§ Challenges:
[1] Using the text on fraud prediction, decide whether each statement agrees with it: (a) The 2018 PwC survey covered about 7,200 enterprises. (b) In the 2016 PwC survey, more than half of the organizations had experienced economic crime. (c) The machine learning algorithms are trained on a dataset of simulated transactions. Answer yes or no for each, and quote the words of the text that decide it.
[2] Retype the part of the text on fraud prediction from "In this paper, machine" up to and including "Machine Learning algorithms.", without changing anything.
[3] Continue the text on fraud prediction, picking up after its last sentence.

Fraud prediction; a challenge for machine learning algorithms

Introduction

Fraud is a billion-dollar business and expands rapidly year by year. Thousands of people fall victim to it. Fraud always includes a false statement, misinterpretation, or deceitful conduct. Common varieties of fraud offenses include identity theft, insurance fraud, credit/debit card fraud, and mail fraud.

The PwC global economic crime survey of 2018 (PwC, 2018) found that about half of the 7,200 surveyed enterprises had already experienced fraud of some kind. This is an increase compared to the PwC survey conducted in 2016 (PwC, 2016), in which slightly more than a third of organizations surveyed had experienced economic crime. According to Infosecurity Magazine (Infosecurity, 2018), fraud cost the global economy almost 4 trillion USD in 2018. For a number of businesses, losses due to fraud reached more than 10% of their total spending. Such massive losses push companies to search for more efficient solutions to detect and prevent fraud.

Putting fraud under control is a headache particularly for the banking and commerce industry. The number of transactions has increased due to a variety of online payment options, such as credit or debit cards, smartphones payment applications, online payment sites, etc. At the same time, cybercriminals have become adept at finding and exploiting ambiguities or inadequacy of the online payment systems. As a result, it is getting tougher for businesses to authenticate and approve transactions.

Machine learning is the most promising technological weapon to fight financial fraud. The adoption of machine learning (ML) has been accelerated with the increasing processing power of big data and advancements in statistical modeling. Thanks to the rapid development of machine learning science, data scientists can mitigate this problem and make prompt and accurate predictions. Automated fraud detection systems powered by machine learning can help businesses in substantially reducing fraud.

In this paper, machine learning models are benchmarked on a challenging large-scale dataset of online transactions. The machine learning models chosen for this study are from the SAP Predictive Analytics business intelligence software (SAP, 2020), the SciKit-Learn open-source libraries (Sklearn, 2020) and the Microsoft LightGBM framework (LGBM, 2020). A dataset from real online purchases including fraudulent transactions is used to train all Machine Learning algorithms.

Objective

The study refers to a binary classification problem, namely the target variable is a binary attribute characterizing an online transaction as fraudulent or non-fraudulent. Before proceeding with machine learning for training and evaluation, data are preprocessed and analyzed. Preprocessing is necessary to address typical problems with raw input data, such as rejecting empty data rows, fixing missing values, one-hot encoding, anomaly detection, and feature scaling and normalization. The clean data are then piped to machine learning algorithms for training and evaluation. The results are interpreted through the Area Under the Receiver Operating Characteristic curve (AUC-ROC), which is constructed using the true positive (TP) rate as a function of the false positive (FP) rate for varying thresholds of the classifying algorithm. This metric is finally used to compare the performance of the algorithms involved in this study.

§ Provided data:
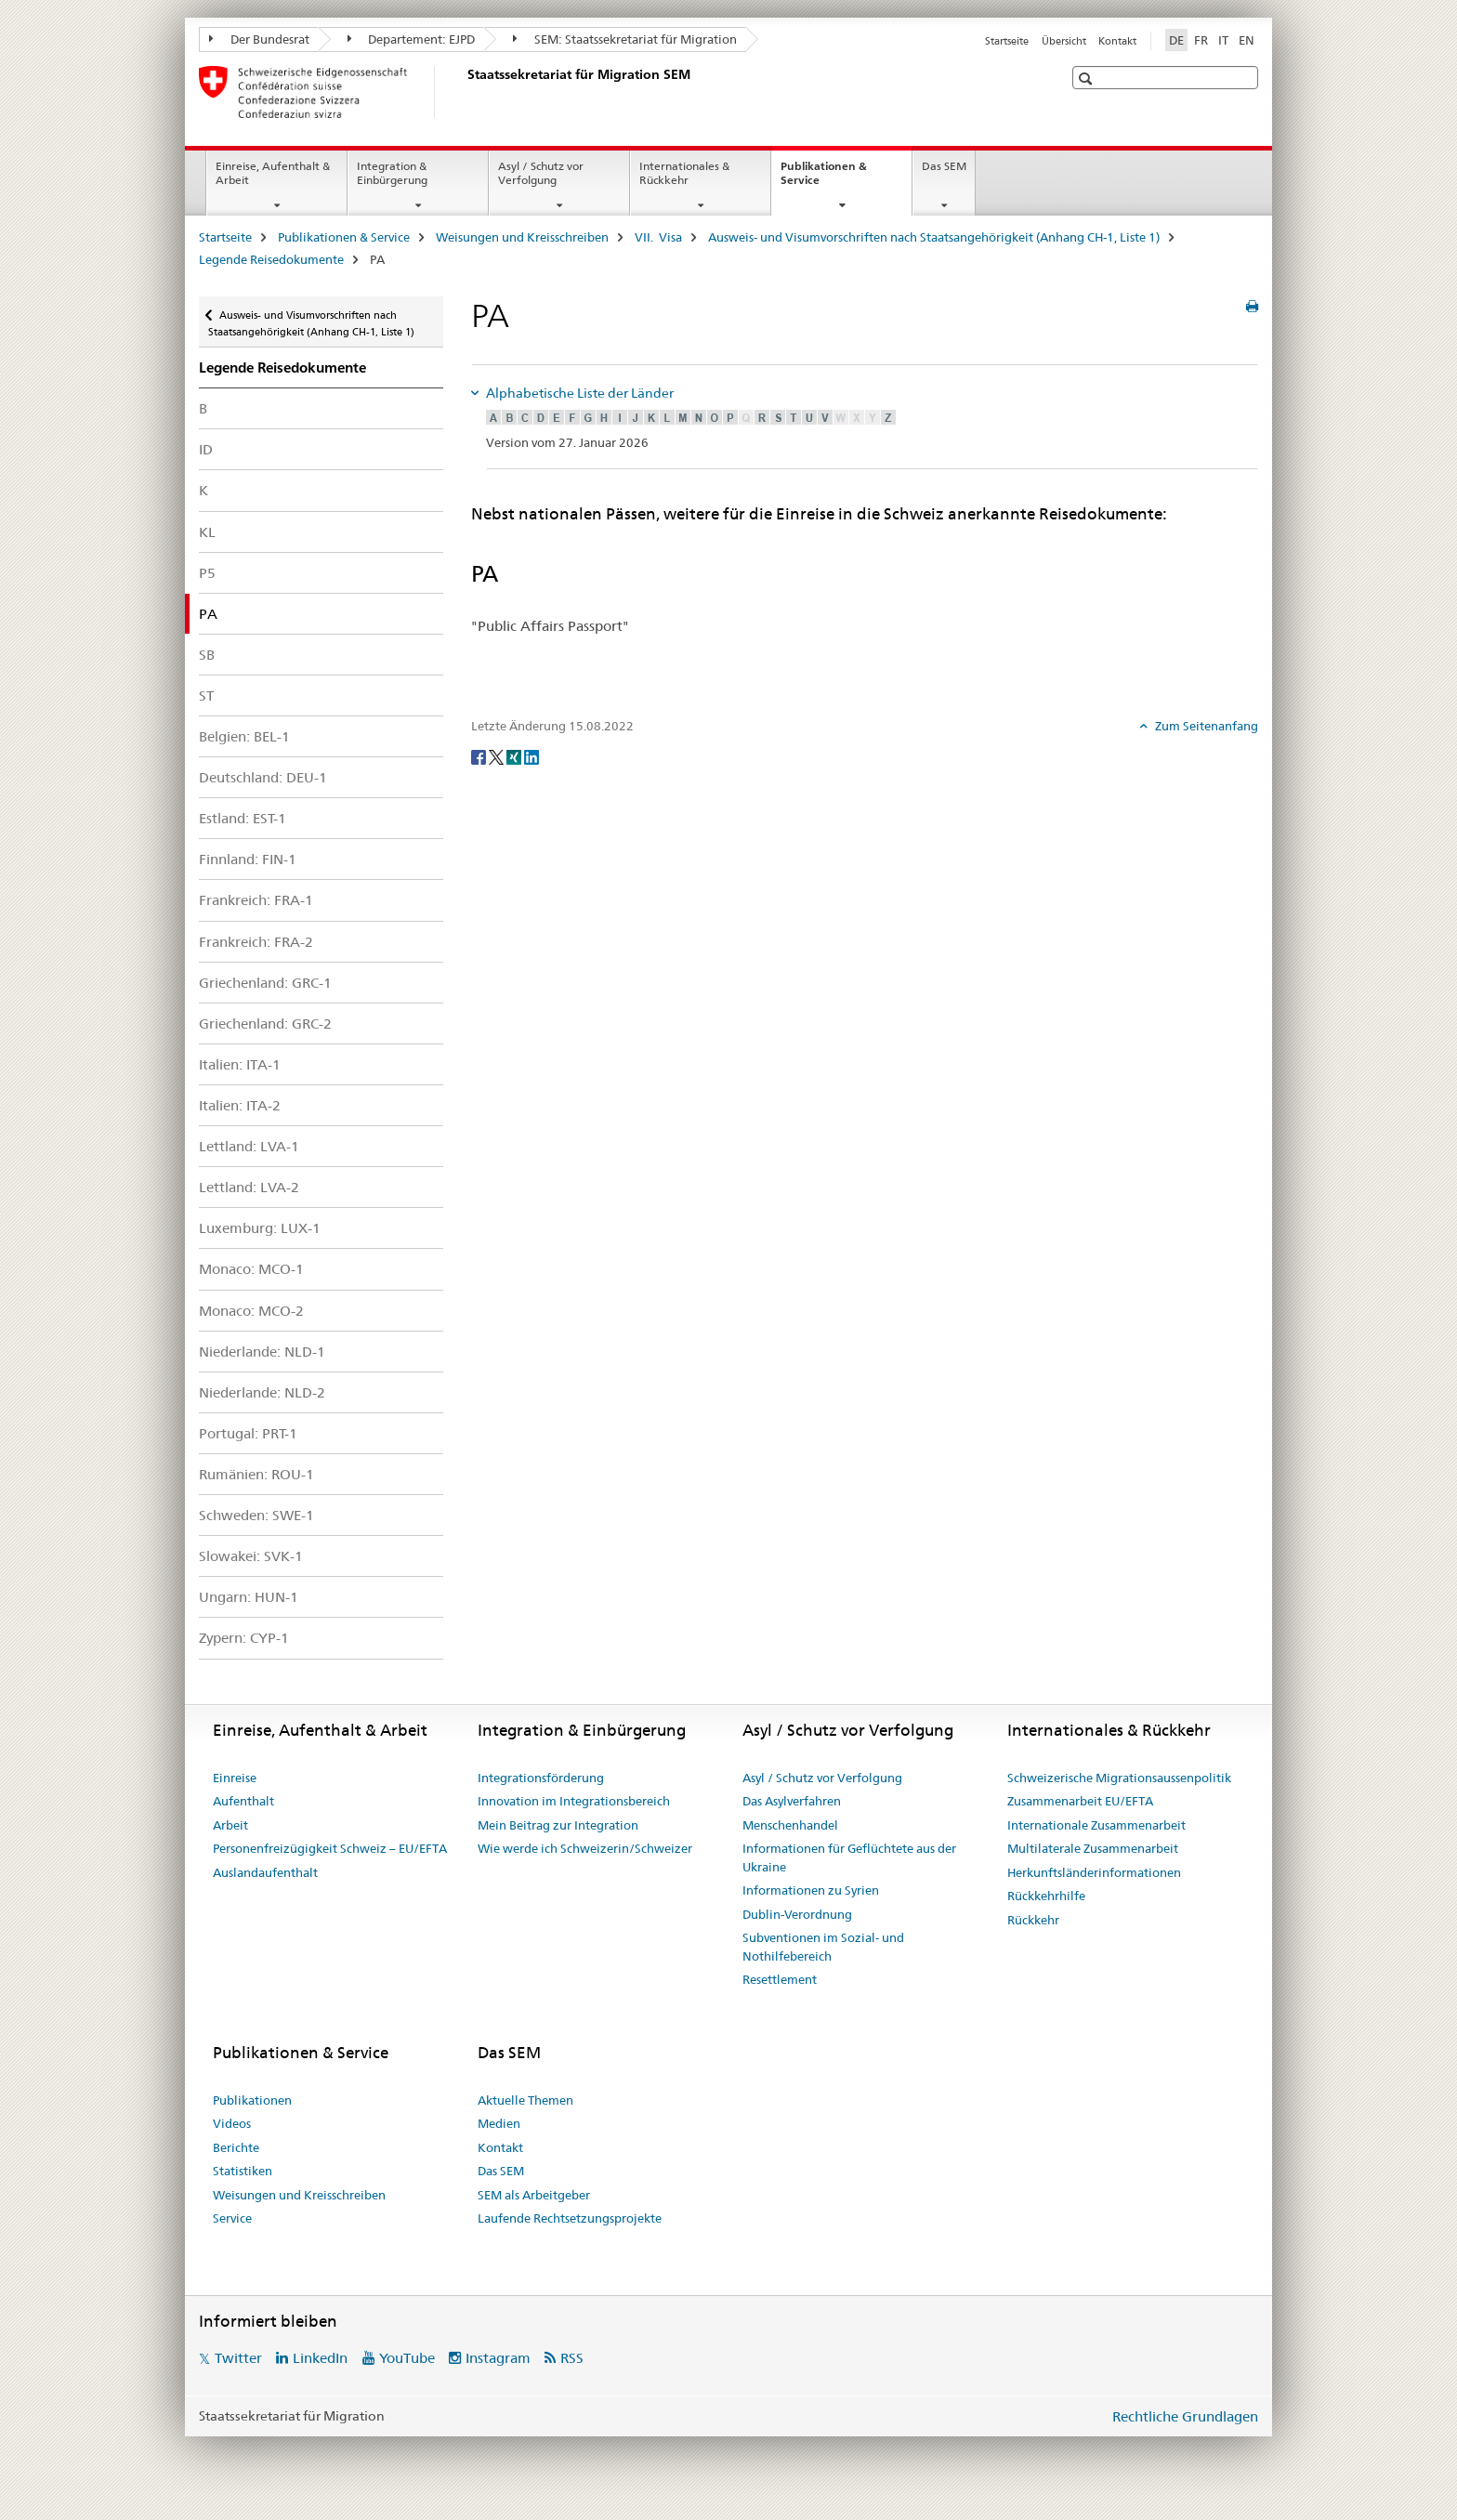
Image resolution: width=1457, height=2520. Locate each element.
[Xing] (515, 756)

§ Responses to the tasks:
[1]
(a) Yes: "about half of the 7,200 surveyed enterprises had already experienced fraud of some kind"
(b) No: "slightly more than a third of organizations surveyed had experienced economic crime"
(c) No: "A dataset from real online purchases including fraudulent transactions is used to train all Machine Learning algorithms."

[2]
In this paper, machine learning models are benchmarked on a challenging large-scale dataset of online transactions. The machine learning models chosen for this study are from the SAP Predictive Analytics business intelligence software (SAP, 2020), the SciKit-Learn open-source libraries (Sklearn, 2020) and the Microsoft LightGBM framework (LGBM, 2020). A dataset from real online purchases including fraudulent transactions is used to train all Machine Learning algorithms.

[3]
Data

The dataset is provided by Vesta Corporation (Vesta, 2020) and describes real-world, anonymized e-commerce transactions (IEEE-CIS, 2019). Each of the 590,540 data entries contains a wide range of features from device type to product features, offering thus the opportunity to create new features and improve training results. More specifically, each of the transactions is characterized by 200 features including information about the transaction and the payment party (see Table 1). The data columns are subdivided into 35 categorical and 165 numeric. Additionally, the data deliver temporal information about the transaction in the format of time difference from a specific date-time reference.

Table 1 The main feature categories of the fraud transactions dataset.

The fraudulent rate in the given dataset is measured to be 3.53%, indicating that the classification problem is highly imbalanced. Emphasis is, therefore, placed on avoiding a trained model that assumes rather detects actual signatures of fraud.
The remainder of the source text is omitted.